→ Extract to read:
* * * *
Late afternoon is usually pretty high energy, but after dinner I fade steadily.  By nine o'clock I'm ready to be reading a book in preparation for powering down for the night.  The times I'm up after ten are rare indeed.

Real party animal, that's me.

I've always been a little curious as to why this is, as it seems to have little to do with external circumstances.  One of those odd circadian rhythms, but what purpose it could serve, I have no idea.

But now a recent piece of research has found a fascinating correlation to this pattern, one that involves the "neural reward center" of the brain, located in the putamen (interestingly, this same part of the brain is involved in several disparate functions, such as motor coordination, category learning, and our perceptions of hatred and disgust).

The current study, entitled "Time of Day Differences in Neural Reward Functioning in Healthy Young Men," was co-authored by Jamie E. M. Byrne, Matthew E. Hughes, Susan L. Rossell, Sheri L. Johnson, and Greg Murray, of Swinburne University (Australia), and appeared this week in The Journal of Neuroscience.  The researchers looked at the degree of activation in the left putamen -- the aforementioned neural reward center -- in sixteen healthy male test subjects, and found out that the peak not only in activity, but the subjects' self-reported feelings of well-being, peaked in the early afternoon.

The authors write:
Reward function appears to be modulated by the circadian system, but little is known about the neural basis of this interaction.  Previous research suggests that the neural reward response may be different in the afternoon; however the direction of this effect is contentious.  Reward response may follow the diurnal rhythm in self-reported positive affect, peaking in the early afternoon.  An alternative is that daily reward response represents a type of prediction error, with neural reward activation relatively high at times of day when rewards are unexpected (i.e., early and late in the day).  The present study measured neural reward activation in the context of a validated reward task at 10.00h, 14.00h, and 19.00h in healthy human males...  Consistent with the ‘prediction error’ hypothesis, activation was significantly higher at 10.00h and 19.00h compared to 14.00h.  It is provisionally concluded that the putamen may be particularly important in endogenous priming of reward motivation at different times of day, with the pattern of activation consistent with circadian-modulated reward expectancies in neural pathways; viz., greater activation to reward stimuli at unexpected times of day. 
Put more simply, our reward centers react more strongly in the early morning and late afternoon because they're kind of surprised when things at those times don't suck.
* * * *
→ Data for analysis:
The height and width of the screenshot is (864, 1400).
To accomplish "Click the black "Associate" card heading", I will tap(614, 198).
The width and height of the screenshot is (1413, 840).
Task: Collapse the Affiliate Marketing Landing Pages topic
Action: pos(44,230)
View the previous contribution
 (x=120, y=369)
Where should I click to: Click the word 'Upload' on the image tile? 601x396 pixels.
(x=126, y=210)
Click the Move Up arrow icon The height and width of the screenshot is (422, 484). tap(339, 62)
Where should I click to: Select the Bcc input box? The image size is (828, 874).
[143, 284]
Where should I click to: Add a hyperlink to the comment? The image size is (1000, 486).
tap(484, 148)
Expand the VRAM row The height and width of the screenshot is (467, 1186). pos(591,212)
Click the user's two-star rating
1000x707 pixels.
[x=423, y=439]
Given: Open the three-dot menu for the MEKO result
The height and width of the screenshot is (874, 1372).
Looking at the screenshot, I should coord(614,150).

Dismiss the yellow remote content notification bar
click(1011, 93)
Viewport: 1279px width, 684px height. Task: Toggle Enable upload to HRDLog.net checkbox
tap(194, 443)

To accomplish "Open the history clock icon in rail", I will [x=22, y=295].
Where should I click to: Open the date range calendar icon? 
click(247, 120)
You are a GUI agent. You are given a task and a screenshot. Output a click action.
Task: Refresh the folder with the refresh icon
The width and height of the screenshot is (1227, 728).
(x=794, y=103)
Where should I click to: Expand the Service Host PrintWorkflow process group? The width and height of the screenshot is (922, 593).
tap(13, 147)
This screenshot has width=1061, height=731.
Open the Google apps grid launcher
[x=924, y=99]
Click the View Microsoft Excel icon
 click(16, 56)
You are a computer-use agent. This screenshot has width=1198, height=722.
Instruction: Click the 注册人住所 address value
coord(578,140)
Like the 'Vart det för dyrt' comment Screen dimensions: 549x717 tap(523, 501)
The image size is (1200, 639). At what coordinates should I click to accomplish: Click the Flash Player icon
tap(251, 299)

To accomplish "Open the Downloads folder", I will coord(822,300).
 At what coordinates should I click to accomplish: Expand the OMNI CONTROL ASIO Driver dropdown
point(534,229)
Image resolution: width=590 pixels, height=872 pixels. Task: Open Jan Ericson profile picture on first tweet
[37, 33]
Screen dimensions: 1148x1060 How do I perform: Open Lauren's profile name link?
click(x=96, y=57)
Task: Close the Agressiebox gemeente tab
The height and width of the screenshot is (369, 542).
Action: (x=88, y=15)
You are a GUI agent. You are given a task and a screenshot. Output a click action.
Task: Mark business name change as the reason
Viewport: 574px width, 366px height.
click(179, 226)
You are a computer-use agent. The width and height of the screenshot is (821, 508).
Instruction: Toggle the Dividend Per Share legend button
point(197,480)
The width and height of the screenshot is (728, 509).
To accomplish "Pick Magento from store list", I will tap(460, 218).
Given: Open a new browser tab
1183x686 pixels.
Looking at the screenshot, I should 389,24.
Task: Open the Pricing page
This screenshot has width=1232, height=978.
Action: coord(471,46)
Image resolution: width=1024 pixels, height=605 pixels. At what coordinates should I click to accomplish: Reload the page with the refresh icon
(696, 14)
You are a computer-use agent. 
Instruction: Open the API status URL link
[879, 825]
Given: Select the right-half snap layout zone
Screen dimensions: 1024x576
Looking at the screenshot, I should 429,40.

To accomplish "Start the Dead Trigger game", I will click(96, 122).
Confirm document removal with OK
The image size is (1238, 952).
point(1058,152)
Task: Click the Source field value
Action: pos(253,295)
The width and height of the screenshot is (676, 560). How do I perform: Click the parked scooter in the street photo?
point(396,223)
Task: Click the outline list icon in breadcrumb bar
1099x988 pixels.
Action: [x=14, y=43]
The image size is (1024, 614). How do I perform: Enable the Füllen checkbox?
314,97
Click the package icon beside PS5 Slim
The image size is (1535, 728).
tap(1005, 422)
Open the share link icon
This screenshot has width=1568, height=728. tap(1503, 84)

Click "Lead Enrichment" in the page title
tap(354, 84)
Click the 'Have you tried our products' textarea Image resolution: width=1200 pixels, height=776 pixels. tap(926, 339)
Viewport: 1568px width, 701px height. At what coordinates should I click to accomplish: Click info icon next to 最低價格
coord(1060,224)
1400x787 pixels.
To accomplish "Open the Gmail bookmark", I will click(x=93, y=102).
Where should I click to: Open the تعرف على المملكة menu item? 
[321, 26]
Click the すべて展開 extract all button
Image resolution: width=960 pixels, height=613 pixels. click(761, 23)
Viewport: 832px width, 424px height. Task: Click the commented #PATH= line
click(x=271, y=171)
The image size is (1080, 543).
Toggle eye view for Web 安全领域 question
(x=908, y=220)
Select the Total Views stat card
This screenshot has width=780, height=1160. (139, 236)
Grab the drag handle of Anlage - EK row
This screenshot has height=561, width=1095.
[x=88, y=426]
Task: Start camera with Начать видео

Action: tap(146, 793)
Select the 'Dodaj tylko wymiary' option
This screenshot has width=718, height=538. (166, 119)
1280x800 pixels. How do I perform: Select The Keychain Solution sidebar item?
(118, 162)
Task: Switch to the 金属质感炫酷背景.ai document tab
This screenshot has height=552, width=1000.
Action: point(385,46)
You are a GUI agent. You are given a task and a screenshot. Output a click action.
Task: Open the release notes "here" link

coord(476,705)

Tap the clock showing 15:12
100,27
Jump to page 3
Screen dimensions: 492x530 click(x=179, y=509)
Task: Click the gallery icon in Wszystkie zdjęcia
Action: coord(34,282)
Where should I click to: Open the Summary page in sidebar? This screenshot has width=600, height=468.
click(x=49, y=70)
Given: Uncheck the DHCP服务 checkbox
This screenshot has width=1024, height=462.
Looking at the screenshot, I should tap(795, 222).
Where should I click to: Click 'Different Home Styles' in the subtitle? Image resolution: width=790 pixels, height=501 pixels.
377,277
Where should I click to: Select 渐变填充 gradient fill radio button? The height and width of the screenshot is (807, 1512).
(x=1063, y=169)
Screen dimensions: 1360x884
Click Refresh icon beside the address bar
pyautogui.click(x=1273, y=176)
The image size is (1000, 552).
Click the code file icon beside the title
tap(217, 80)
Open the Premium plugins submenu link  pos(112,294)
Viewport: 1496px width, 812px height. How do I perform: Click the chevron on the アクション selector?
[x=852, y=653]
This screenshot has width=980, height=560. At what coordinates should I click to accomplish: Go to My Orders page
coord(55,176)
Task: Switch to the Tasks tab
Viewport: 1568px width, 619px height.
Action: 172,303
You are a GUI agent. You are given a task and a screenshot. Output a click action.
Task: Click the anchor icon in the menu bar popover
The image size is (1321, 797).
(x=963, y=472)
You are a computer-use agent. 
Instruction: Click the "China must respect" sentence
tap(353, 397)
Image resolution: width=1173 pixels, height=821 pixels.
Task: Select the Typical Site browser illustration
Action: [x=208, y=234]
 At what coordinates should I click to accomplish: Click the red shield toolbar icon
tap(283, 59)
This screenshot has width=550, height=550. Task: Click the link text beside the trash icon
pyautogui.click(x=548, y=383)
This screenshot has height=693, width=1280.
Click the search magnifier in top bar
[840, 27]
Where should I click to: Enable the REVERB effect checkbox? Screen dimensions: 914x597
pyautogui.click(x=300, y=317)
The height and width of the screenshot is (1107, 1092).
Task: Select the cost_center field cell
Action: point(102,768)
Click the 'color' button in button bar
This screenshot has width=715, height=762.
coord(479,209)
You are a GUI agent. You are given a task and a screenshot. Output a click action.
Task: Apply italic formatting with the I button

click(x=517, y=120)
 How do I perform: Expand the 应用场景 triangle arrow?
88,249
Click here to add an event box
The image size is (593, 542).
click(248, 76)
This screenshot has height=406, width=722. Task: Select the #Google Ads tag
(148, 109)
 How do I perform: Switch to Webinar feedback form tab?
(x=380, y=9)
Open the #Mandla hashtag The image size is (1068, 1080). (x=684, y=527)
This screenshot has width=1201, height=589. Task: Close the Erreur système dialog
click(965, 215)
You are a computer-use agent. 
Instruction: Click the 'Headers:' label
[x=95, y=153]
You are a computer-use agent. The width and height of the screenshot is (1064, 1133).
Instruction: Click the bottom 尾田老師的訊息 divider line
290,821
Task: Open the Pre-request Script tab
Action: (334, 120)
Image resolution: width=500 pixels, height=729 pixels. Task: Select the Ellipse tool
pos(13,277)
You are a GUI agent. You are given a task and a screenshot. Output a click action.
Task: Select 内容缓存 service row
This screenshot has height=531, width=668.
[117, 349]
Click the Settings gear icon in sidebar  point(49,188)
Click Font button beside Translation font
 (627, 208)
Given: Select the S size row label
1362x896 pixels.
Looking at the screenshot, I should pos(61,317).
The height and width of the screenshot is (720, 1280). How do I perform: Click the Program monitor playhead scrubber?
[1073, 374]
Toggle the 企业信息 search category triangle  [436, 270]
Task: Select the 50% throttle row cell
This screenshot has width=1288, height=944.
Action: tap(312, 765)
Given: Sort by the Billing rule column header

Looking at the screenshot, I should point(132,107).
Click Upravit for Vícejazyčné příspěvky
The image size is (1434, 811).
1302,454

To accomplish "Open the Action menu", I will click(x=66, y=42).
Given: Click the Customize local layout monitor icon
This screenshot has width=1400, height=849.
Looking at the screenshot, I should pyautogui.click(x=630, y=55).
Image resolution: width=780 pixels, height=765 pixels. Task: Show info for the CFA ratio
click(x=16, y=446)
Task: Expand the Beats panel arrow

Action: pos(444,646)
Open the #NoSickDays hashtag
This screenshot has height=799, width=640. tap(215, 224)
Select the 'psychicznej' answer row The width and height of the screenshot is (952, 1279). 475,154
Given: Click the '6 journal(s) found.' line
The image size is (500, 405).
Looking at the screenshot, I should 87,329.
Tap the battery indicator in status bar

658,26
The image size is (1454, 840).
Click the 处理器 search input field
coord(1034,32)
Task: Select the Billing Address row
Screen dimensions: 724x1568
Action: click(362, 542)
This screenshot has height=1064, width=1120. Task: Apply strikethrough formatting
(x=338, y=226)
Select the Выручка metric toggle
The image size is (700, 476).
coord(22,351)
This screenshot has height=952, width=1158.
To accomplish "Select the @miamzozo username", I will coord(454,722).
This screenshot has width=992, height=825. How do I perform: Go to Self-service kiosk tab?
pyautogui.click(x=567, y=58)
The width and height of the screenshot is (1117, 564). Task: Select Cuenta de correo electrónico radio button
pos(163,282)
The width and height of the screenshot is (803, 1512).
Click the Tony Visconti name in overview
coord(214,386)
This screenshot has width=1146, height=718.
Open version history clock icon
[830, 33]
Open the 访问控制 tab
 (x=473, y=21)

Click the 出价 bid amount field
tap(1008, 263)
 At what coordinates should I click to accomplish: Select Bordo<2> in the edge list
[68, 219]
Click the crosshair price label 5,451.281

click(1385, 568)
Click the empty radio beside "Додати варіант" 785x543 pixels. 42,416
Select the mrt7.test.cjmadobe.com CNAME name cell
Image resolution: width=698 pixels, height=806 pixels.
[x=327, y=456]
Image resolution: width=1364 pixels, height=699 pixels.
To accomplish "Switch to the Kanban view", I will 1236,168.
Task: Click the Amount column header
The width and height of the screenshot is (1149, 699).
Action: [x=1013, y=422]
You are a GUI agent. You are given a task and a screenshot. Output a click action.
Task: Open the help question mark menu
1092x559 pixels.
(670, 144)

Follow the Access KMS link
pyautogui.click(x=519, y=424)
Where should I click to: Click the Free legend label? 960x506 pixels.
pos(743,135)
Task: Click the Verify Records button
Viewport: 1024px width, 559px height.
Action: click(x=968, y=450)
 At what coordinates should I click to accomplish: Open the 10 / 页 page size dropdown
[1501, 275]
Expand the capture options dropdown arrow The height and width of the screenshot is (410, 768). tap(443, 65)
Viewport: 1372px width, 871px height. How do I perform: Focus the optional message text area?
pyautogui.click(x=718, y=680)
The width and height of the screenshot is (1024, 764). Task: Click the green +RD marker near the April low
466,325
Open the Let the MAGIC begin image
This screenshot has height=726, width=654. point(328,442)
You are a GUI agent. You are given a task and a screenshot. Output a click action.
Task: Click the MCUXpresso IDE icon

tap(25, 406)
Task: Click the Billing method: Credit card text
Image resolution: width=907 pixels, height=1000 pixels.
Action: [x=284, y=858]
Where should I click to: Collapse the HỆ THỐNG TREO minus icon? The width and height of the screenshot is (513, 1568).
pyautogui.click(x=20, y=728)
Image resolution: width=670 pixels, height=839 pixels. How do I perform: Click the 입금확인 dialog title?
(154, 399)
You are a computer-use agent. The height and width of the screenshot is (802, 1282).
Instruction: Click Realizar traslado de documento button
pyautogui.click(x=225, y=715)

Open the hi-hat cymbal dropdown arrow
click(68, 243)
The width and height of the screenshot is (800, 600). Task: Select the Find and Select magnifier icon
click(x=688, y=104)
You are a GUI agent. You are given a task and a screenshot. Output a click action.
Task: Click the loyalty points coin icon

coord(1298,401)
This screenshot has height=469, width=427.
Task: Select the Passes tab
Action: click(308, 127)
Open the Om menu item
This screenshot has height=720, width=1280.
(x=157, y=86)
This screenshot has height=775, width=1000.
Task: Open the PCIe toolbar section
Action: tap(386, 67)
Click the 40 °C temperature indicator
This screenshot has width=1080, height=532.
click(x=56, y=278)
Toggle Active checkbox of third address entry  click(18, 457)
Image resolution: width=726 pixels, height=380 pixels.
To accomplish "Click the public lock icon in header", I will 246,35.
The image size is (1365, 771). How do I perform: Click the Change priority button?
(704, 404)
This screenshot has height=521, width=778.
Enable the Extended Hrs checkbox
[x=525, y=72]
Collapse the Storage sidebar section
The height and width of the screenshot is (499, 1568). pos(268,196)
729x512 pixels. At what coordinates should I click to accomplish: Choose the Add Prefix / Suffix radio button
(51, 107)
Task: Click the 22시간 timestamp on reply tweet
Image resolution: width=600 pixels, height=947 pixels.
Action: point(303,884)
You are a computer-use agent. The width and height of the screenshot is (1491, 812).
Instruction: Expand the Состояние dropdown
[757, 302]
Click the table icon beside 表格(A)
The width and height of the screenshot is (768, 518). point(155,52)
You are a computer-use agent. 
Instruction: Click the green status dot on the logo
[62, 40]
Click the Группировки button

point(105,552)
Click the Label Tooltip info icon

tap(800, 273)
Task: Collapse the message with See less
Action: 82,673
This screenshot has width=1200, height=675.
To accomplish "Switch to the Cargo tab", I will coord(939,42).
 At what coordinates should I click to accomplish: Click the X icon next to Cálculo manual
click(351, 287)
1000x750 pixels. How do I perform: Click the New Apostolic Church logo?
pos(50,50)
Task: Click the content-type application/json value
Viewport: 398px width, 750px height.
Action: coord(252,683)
* * * *
→ List of tasks:
A – Summarize the post on time of day and brain reward in two sentences.
B – Reproduce the post on time of day and brain reward from "Put more simply, our" to "times don't suck." without changing a word.

→ Solutions to each task:
A – The writer, who fades after dinner and is rarely up past ten, describes a Swinburne University study in The Journal of Neuroscience that measured activation in the putamen, the brain's neural reward center, in sixteen healthy young men at 10.00h, 14.00h, and 19.00h. Activation was significantly higher at 10.00h and 19.00h than at 14.00h, which fits the "prediction error" idea that reward centers respond more strongly to rewards at unexpected times of day.

B –
Put more simply, our reward centers react more strongly in the early morning and late afternoon because they're kind of surprised when things at those times don't suck.